Оглянувшись вокруг и улучив момент, когда вблизи никого нет, Грок ложится на середине лестницы, ведущей в метро, пристраивает (так, чтобы ее было хорошо видно) картонку, украденную у алжирца, и расстилает рядом с ней белый носовой платок, – один из своих аккуратных носовых платков из прежних времен, – чтобы обозначить, куда бросать мелочь. Все это ему неприятно, дается с трудом, через силу. Но Клара, проститутка Клара, сказала ему со всей определенностью: «Ну, тогда проси милостыню, пьяница. Все пьяницы попрошайничают».

Ему нужно набрать на порцию виски прежде, чем идти на похороны. Ему нужно набрать на порцию виски, чтобы хорошо выглядеть на похоронах (придут уважаемые в мире искусства люди). Да, все это трудно, но, распластавшись на зубчатом ложе из цементных ступеней, окантованных железом, Грок обнаруживает, что фарс начинает превращаться в реальность и что китайское, индийское, русское утреннее солнце заботливо согревает его, несмотря на декабрь, и что он, благодаря тому, что подложил под голову свою собственную руку, постепенно проваливается в полусонное состояние.

Сначала он закрывает глаза, только чтобы не видеть всего этого спектакля, – носового платка, картонки, тех, кто глядит на него, рассматривает и, возможно, бросает ему мелочь. Однако постепенно засыпает на самом деле. Декабрьское солнце как будто накрывает его светлой шалью. Слышен назойливый шум приближающихся и удаляющихся шагов. Бестолково шаркает лестница. Беспорядочно хлопают двери на сквозняках. Но всходит солнце, и сон не прерывается. Голодаю нет работы милосердие нужно пятьсот пст. да храни вас господь огромное спасибо я проездом.

Грок просыпается от топота целого батальона ног, которые, почти задевая его, спускаются в метро и поднимаются из метро. Немного встревоженный, он смотрит на большие вращающиеся уличные часы, висящие напротив: на них девять с четвертью. Это означает, что уже прошел час с четвертью после того, как Агустина похоронили. На белом, аккуратно расправленном платке старого канцелярского служащего лежат несколько монет. Картонка осталась на своем месте.

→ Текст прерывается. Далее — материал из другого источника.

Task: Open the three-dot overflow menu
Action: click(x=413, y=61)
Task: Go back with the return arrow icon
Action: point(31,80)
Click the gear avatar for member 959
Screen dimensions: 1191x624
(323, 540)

Из-за нее алжирец, возможно, искал его повсюду на Гран Виа, и если бы обнаружил (а это было несложно, так как Грок находился совсем рядом), мог бы убить. Но до Грока это доходит только сейчас. (Позже он прочитает в утренних газетах, что похороны художника-абстракциониста состоялись в узком кругу семьи и ближайших друзей. То есть никто из грандов, пообещавших присутствовать, не пришел. Вот так человек умирает, Агустин, дорогой). Платок; мелочь; картонка; люди, поднимающиеся и спускающиеся по лестнице; растоптанное достоинство Грока, только что ставшего попрошайкой. Навсегда?

Он предпочитает закрыть глаза и снова кладет голову на свою онемевшую руку. Ему достаточно было мельком взглянуть на мелочь, рассыпанную на платке, чтобы понять: виски гарантировано. Теперь можно спать спокойно. И он спит.